Oh my…. Suddenly… I feel like the different segments have been time jumping all along…
I do think a real life search would be far more time consuming… but for the purposes of a narrative, this flows well, and I’m not at all bothered that they find things so quickly.

Definitely things are getting interesting…

Hmm interesting… a bit more friendly to Twi than I’d expect… but then, sure lo she has many friends.

It may have played well to have Feather and River stumped in the last chapter, not finding much of anything, and then to write to Twilight for help. It works as is, but certainly with as much as they did find out, I didn’t get the sense that they needed someone with research skills. :twilightsmile:

“Well, you’re the one that said the pyramids on the sun-”

Yeah yeah, flirty McFlirtson is flirting.

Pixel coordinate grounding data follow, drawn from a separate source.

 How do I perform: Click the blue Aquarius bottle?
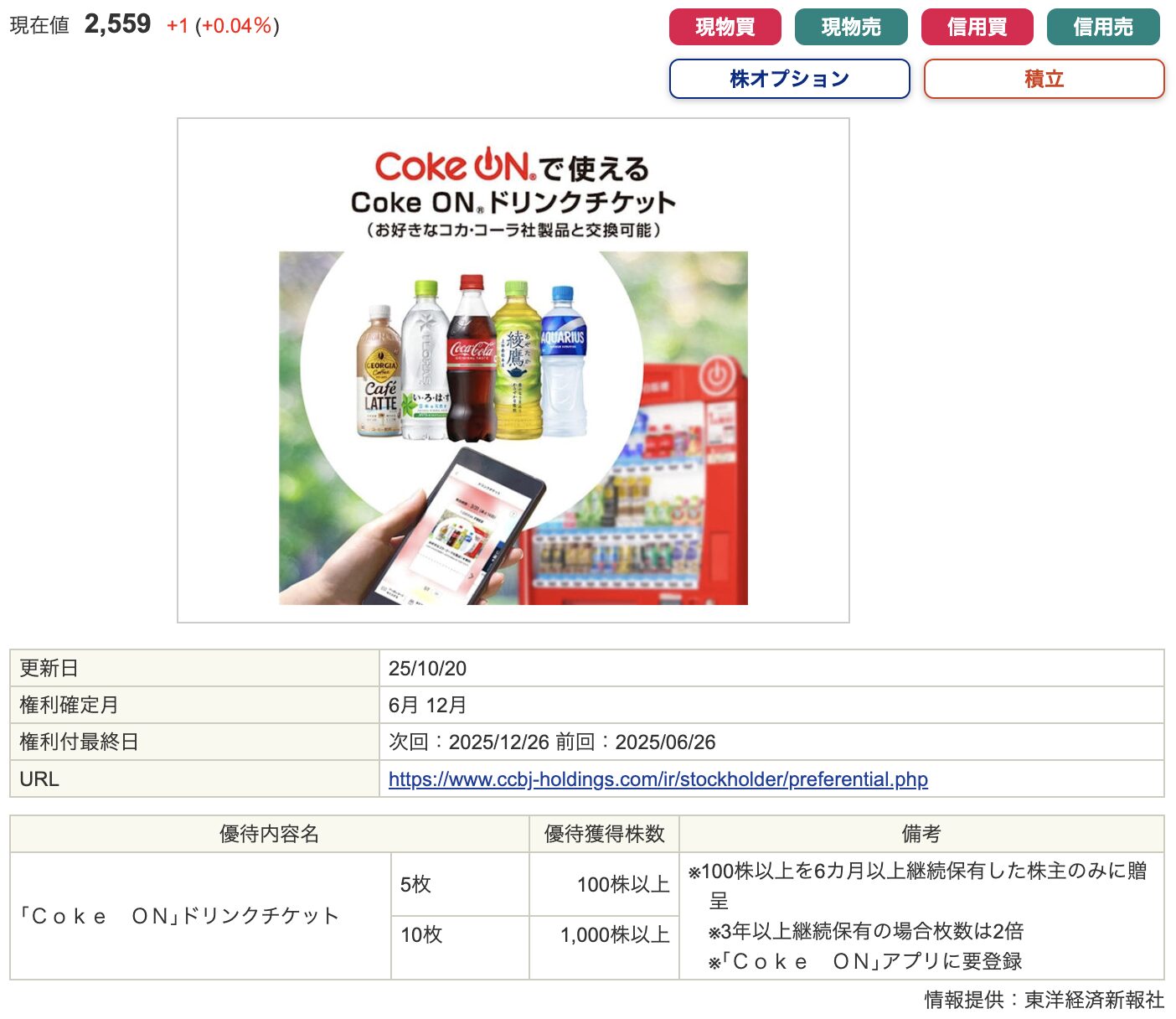tap(563, 362)
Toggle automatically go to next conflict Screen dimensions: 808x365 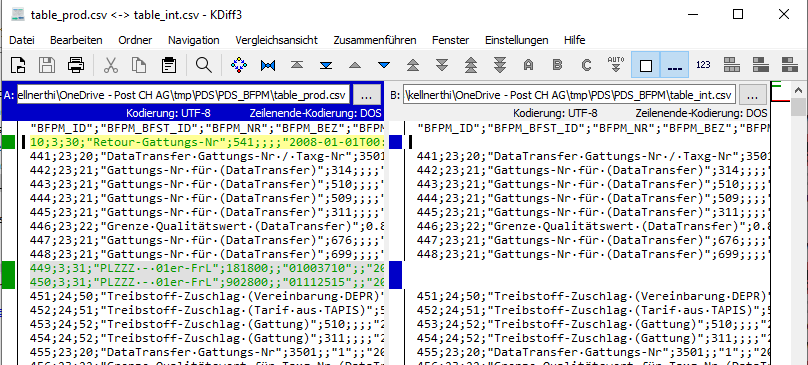pyautogui.click(x=616, y=65)
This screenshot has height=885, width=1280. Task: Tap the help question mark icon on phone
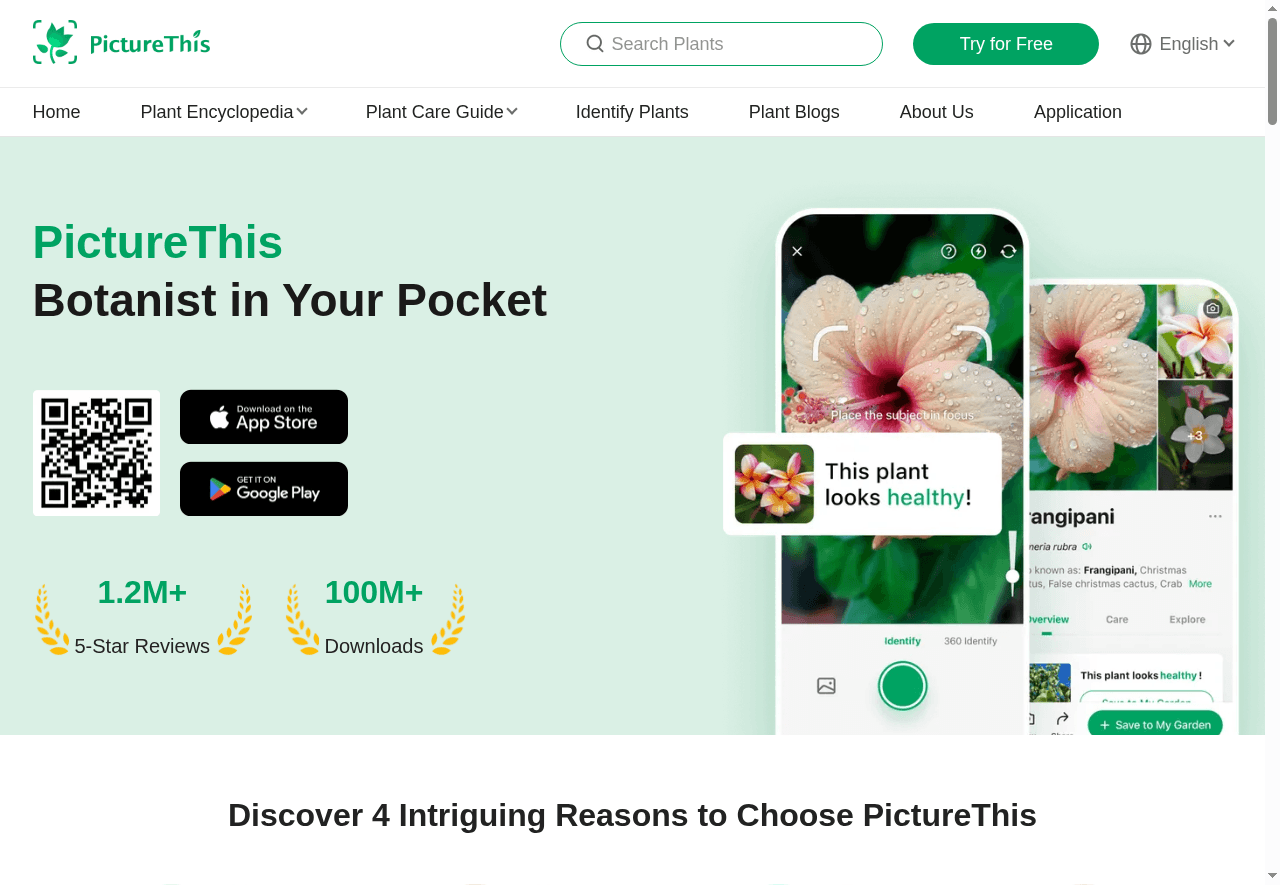pos(949,251)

And also how do you know there aren’t pyramids on the sun?

Twilight put a hoof on her mouth as she giggled. “I see. No need to call me ‘Princess Twilight,’ by the way. Twilight is just fine. I don’t need any more ponies sucking up to me and following me around as if I’m some sort of movie star.”

A bit hit or miss with Twilight’s “voice”. That line doesn’t sound like her to me.

She nodded. “Yes, I’ve read about it before. Ohteotl is a powerful entheogen that can create magical hallucinatory effects.”

Now THAT sounds like Twilight! :twilightsmile:

Feather actually felt a tad guilty at the moment. “I think so. She said she liked showing me things through my dreaming. It’s how she tells me things when she doesn’t know how to say it herself.”

It suddenly occurs to me that Princess Luna should maybe be involved if Jade can communicate through dreams? Or perhaps some stab at an attempt or explanation of why she can’t find her?

Twilight removed her hoof from her muzzle. “It’ll be an adventure, that’s for sure. When do we leave?”

Twilight seems overly shocked by the information they keep giving her… because of her reaction, I really expected her to reveal that she had also been in contact with Jade… as much as I like Twilight… your OC’s were doing a great job carrying the story without her, in my opinion. :pinkiehappy:

The other two ponies looked at each other in that moment of elation, River giving a cute “Yes!” and Feather simply smiling. He had done it, they had done it. Princess Twilight Sparkle would offer her assistance now.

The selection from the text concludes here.